Your answer should be an exact copy of the lines from the one containing "Open the 图库 gallery" through the last line of the records below, without any pictures.
Segment Start: Raw data
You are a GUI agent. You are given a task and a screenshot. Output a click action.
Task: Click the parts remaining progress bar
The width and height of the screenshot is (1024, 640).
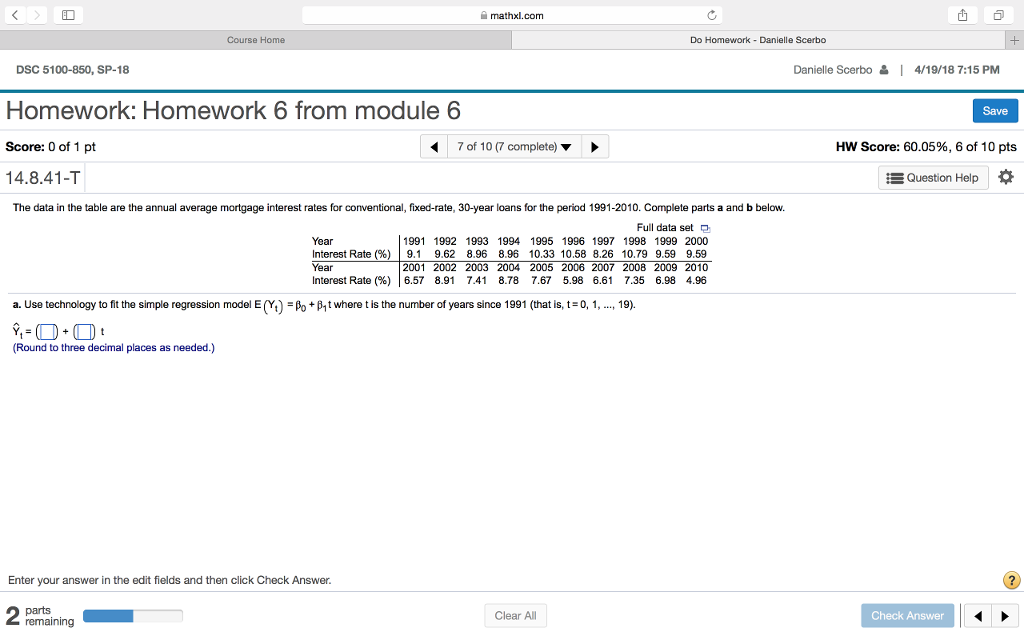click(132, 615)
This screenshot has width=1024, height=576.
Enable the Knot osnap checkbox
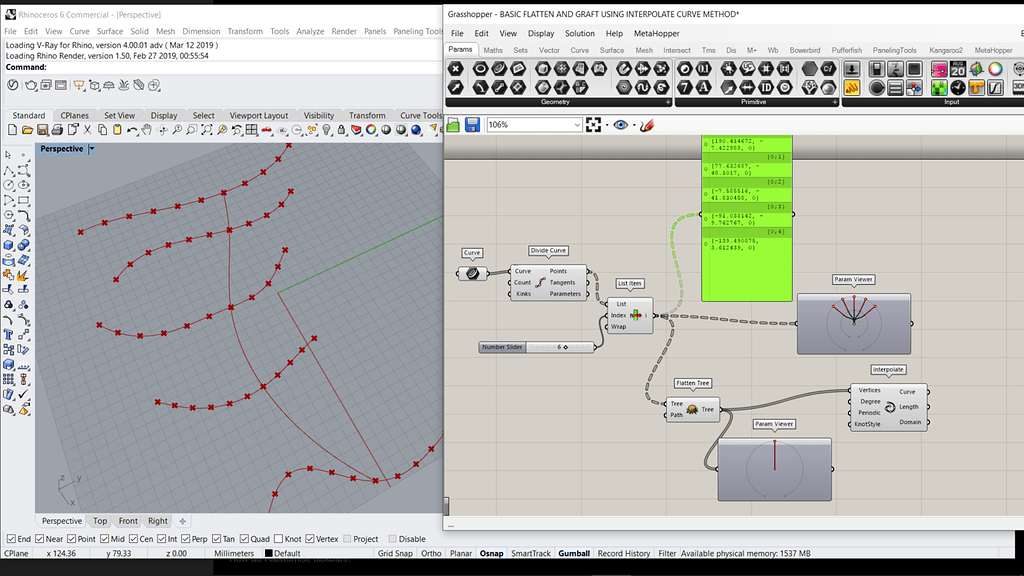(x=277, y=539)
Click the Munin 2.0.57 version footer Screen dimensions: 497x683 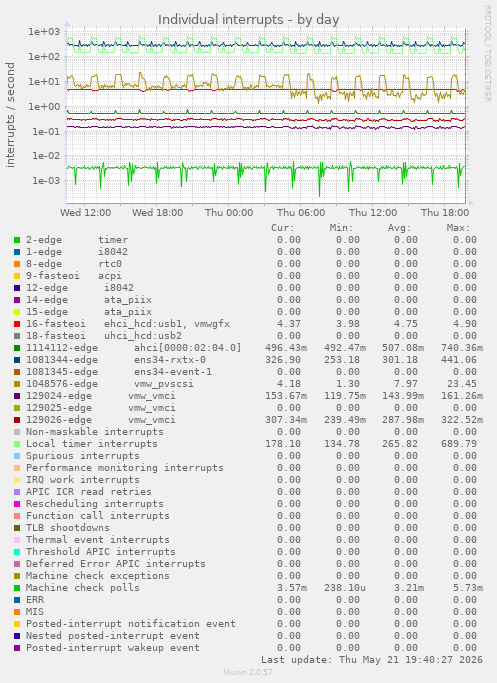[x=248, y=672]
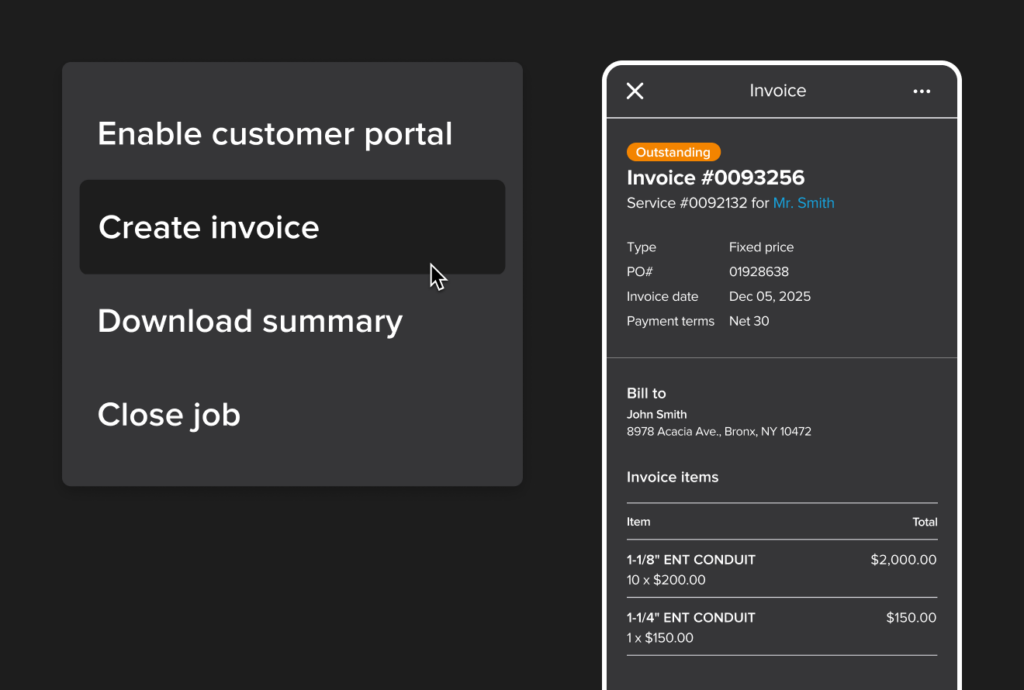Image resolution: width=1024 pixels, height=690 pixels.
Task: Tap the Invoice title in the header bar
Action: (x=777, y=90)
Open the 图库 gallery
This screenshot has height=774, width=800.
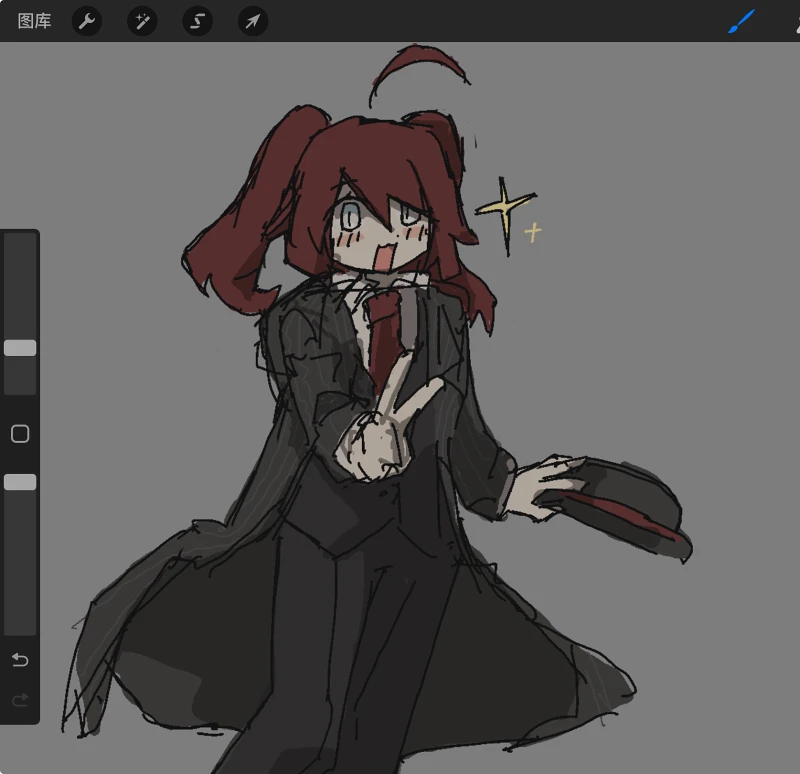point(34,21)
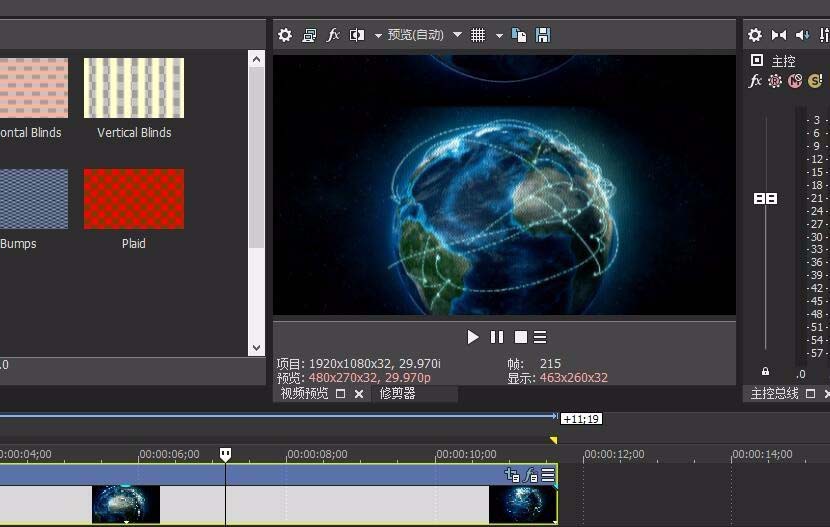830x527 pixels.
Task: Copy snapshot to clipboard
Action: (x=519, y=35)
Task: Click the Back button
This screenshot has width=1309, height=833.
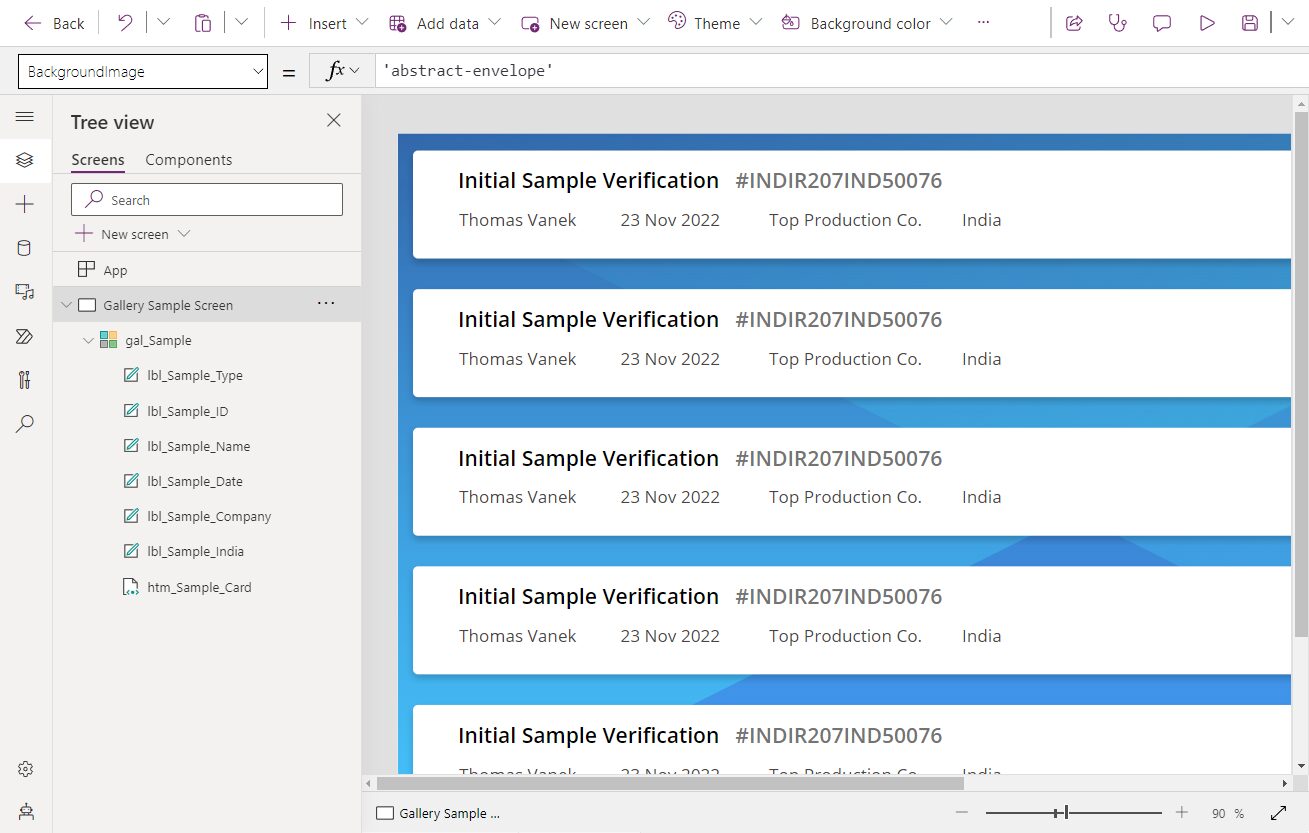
Segment End: Raw data
Written solution:
Open the 图库 gallery
This screenshot has height=774, width=800.
point(34,21)
830x527 pixels.
Task: Copy snapshot to clipboard
Action: (x=519, y=35)
Task: Click the Back button
This screenshot has width=1309, height=833.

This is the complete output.